Roberta Finocchiaro, chitarrista e cantautrice catanese, classe ’93, presenta così il suo ultimo lavoro, l’album “Save lives with the rhythm”, uscito lo scorso 5 giugno.

Un disco dal sapore internazionale che vanta l’apporto di importanti musicisti “d’oltre oceano” e la produzione di uno dei grandi della musica internazionale, Steve Jordan, noto soprattutto come batterista dei “The Blues Brothers” e del “John Mayer Trio”, oltre che come autore e co-produttore del progetto “Keith Richards and the X-pensive Winos”.

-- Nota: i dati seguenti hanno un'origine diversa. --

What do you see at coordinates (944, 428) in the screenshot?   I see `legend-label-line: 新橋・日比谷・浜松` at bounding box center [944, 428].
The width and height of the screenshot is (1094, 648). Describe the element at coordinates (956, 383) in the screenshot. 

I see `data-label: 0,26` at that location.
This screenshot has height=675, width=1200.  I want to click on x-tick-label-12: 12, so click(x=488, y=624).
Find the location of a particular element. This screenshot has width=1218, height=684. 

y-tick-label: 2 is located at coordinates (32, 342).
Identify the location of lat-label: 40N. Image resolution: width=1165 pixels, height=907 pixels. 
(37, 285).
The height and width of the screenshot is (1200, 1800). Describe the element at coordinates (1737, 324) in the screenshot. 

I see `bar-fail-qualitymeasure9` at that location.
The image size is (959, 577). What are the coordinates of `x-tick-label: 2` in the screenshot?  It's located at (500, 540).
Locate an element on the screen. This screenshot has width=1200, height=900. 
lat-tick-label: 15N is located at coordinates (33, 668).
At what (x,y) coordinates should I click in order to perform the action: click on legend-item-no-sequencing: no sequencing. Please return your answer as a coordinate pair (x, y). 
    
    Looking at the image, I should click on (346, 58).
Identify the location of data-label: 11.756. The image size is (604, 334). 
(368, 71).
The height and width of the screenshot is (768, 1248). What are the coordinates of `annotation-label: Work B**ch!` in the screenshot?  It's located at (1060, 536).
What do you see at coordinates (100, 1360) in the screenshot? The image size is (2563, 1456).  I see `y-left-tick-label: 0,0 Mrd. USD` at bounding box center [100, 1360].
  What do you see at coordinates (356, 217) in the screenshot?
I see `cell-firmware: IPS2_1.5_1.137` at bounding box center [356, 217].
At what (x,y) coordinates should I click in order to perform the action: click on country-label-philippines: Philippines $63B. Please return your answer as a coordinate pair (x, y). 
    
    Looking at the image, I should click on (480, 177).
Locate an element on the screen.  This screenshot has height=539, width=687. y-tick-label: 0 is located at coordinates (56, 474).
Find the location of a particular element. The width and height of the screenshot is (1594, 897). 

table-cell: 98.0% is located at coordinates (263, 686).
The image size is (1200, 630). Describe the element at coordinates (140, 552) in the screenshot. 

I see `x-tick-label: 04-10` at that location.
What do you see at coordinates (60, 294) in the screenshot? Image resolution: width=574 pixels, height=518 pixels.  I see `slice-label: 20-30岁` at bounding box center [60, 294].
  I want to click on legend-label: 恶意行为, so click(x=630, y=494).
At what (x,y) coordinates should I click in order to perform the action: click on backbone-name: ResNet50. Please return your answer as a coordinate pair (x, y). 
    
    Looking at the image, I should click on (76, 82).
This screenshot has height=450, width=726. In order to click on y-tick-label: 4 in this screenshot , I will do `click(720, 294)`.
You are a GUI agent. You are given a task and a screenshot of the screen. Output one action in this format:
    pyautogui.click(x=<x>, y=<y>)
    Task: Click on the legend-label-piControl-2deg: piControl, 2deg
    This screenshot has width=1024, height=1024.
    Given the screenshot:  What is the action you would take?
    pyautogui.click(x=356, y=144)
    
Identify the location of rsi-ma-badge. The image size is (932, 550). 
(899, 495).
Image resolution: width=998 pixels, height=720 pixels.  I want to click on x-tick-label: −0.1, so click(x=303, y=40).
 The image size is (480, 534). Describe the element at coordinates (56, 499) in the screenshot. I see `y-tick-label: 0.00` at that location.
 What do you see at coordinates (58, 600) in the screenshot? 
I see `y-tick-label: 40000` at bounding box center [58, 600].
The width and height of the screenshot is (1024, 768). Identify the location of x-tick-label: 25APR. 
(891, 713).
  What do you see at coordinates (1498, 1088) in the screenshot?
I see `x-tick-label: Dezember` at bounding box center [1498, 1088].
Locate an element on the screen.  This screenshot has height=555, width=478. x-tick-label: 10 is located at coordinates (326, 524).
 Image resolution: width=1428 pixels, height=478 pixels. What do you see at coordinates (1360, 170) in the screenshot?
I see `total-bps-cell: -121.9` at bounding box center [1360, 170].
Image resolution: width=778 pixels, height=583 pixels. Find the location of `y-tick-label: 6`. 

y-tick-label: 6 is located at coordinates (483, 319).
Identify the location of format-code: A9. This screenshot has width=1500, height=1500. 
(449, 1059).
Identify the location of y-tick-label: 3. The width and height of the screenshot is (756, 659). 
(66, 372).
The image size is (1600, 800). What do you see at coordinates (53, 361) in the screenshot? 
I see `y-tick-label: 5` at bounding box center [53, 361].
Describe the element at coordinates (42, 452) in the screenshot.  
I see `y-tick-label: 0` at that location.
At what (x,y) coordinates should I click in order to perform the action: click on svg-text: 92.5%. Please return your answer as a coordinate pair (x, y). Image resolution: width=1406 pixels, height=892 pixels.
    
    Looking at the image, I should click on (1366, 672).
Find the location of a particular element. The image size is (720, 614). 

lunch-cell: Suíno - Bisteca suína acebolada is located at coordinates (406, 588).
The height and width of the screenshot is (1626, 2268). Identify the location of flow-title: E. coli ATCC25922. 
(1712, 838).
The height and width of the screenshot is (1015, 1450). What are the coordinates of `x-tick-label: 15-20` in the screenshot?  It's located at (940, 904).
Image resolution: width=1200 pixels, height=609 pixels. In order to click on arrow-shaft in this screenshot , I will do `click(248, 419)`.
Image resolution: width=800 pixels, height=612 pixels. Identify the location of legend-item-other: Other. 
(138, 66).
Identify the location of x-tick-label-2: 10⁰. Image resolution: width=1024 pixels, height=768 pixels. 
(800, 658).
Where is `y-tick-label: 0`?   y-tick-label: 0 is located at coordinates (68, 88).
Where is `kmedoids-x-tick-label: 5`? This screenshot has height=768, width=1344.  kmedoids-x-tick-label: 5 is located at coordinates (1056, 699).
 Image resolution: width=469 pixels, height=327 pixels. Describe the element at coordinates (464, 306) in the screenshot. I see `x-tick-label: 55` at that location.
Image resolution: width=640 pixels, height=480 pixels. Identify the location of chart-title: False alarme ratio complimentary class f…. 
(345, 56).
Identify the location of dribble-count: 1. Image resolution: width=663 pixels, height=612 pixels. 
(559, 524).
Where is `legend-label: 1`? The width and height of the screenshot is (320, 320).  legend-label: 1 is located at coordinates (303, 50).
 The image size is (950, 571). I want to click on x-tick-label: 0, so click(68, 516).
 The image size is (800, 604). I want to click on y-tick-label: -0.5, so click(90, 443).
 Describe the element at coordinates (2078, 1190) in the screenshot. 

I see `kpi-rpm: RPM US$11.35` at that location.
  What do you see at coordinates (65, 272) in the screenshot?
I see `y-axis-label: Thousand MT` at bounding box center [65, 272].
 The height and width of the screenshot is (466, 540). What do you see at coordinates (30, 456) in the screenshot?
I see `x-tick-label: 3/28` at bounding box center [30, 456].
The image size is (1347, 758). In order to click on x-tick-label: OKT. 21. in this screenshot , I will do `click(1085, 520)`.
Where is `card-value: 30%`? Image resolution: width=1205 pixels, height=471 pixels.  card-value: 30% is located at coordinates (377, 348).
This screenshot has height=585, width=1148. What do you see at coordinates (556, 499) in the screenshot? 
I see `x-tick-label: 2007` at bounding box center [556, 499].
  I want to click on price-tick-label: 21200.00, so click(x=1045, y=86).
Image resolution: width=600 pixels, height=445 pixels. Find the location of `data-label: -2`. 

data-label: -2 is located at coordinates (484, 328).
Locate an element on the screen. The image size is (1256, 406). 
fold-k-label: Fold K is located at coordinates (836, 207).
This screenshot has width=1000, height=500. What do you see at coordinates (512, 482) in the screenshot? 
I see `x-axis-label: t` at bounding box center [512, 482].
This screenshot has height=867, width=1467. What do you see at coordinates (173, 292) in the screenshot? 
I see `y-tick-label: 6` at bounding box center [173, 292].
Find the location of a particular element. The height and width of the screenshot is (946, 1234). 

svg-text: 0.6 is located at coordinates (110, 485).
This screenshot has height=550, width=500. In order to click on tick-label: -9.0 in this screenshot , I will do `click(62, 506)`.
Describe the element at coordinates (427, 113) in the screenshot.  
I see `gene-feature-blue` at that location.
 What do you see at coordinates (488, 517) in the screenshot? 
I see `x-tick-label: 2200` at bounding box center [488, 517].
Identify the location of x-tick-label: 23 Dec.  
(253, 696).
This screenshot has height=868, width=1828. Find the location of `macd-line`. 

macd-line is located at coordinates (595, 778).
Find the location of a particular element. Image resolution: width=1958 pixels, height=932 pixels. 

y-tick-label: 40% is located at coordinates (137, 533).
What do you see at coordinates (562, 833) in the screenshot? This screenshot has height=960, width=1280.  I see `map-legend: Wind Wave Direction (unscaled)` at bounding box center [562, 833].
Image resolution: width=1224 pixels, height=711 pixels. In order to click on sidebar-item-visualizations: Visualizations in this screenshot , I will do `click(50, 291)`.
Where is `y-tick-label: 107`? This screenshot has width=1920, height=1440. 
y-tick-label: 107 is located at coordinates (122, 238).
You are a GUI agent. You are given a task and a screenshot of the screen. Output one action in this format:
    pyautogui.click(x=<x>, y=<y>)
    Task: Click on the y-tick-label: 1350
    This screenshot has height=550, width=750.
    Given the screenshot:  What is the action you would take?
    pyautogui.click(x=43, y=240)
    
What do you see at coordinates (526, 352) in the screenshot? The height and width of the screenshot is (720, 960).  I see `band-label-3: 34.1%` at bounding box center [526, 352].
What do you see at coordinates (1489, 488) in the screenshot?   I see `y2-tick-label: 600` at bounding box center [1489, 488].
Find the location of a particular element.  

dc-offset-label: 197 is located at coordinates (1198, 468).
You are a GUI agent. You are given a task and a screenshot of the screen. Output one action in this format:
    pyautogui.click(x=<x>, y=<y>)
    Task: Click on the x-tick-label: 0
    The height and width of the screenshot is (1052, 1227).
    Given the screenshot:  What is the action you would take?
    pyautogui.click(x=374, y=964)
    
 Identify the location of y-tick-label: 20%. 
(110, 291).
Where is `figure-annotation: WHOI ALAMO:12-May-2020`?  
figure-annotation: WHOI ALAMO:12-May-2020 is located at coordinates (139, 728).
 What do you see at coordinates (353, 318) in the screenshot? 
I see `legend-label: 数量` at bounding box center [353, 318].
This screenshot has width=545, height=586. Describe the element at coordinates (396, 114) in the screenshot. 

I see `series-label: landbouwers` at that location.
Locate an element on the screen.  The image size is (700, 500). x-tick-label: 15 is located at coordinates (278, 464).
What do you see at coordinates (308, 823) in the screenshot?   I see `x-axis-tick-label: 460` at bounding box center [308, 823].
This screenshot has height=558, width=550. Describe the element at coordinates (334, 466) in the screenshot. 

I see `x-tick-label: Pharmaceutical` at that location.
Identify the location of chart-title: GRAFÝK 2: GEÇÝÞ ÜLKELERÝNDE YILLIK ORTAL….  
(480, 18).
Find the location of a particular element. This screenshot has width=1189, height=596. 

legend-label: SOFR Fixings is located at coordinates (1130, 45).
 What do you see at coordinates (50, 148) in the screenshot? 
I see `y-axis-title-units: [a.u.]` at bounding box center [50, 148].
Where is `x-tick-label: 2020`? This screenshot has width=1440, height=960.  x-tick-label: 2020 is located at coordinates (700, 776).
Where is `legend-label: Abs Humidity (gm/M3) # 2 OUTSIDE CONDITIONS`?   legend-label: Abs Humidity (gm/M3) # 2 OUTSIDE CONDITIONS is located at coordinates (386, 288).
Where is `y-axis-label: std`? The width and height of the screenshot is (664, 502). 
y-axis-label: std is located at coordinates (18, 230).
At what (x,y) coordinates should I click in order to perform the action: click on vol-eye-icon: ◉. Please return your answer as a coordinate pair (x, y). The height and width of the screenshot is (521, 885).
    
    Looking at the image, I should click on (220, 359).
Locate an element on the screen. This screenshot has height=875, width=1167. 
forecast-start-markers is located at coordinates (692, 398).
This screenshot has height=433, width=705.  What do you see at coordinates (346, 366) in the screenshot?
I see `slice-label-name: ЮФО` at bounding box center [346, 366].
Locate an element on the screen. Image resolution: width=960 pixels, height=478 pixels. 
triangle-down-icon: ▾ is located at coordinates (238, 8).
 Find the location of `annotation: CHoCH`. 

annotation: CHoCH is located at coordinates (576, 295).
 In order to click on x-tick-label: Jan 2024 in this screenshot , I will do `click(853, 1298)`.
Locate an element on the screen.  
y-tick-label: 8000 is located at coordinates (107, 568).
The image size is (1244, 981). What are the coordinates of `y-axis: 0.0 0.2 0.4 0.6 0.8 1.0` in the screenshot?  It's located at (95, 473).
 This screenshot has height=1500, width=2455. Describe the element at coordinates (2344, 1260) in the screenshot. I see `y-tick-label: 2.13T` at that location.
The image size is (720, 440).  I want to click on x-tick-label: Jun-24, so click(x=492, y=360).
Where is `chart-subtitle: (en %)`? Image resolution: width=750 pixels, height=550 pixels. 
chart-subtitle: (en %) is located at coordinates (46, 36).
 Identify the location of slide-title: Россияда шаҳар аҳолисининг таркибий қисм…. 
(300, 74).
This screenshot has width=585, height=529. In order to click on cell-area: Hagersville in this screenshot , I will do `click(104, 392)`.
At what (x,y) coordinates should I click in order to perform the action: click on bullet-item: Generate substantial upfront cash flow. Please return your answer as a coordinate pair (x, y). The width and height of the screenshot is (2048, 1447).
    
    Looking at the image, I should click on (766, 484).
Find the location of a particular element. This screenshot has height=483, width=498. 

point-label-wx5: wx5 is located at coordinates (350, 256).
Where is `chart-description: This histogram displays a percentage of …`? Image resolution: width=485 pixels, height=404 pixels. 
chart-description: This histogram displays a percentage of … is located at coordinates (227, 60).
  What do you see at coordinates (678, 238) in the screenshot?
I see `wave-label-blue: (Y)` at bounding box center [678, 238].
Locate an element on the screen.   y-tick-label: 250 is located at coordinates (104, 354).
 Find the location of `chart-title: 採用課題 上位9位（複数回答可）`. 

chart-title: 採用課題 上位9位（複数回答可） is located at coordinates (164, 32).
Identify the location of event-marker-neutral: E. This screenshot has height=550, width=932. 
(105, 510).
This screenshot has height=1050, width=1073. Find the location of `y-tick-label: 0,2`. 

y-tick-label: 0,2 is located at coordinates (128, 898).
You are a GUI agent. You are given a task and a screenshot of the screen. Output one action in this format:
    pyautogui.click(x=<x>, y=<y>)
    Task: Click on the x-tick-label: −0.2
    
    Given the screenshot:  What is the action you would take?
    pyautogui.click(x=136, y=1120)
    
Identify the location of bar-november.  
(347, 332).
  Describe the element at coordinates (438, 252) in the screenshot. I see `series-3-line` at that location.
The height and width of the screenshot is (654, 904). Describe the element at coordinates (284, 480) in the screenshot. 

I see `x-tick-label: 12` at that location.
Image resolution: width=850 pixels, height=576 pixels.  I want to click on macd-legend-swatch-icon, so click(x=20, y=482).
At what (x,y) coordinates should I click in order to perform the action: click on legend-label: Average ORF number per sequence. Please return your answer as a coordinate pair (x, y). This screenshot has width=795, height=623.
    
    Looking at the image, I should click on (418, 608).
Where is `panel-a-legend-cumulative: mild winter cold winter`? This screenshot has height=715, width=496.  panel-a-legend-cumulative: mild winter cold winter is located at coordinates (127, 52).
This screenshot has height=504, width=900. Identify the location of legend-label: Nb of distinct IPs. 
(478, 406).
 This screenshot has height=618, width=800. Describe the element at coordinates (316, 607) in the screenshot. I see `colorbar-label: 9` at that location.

«In questo disco mi sono lasciata ispirare dagli odori, dalle immagini, dai ricordi vissuti – continua Roberta – Ho vestito le mie poesie con la musica e le ho trasformate in canzoni. Ho suonato riff di chitarra che contenevano già dentro tutte le parole. Mi sono lasciata ispirare dagli artisti che amo e che ascolto. Quando ho iniziato a scrivere questo nuovo album, non avrei mai immaginato dove lo avrei suonato e registrato e quali musicisti avrebbero dato vita alla mia musica. Nella primavera del 2018 ho cominciato a scrivere le prime canzoni e un anno dopo, a settembre, mi sono trovata a vivere un sogno: New York, lo studio a Brooklyn, alcuni musicisti fantastici come Steve Jordan, Sean Hurley, Clifford Carter a cui si è aggiunto DaveO’Donnell come ingegnere del suono e in alcune canzoni sono presenti i fiati suonati da Eddie Allen, Patience Higgins, Clifton Anderson, la fisarmonica di mio nonno Gino e il violino di Olen Cesari». Nella composizione dei brani si spazia dal Funk-Soul degli Anni 70/90 alla parte più dolce del folk inglese di quegli stessi anni.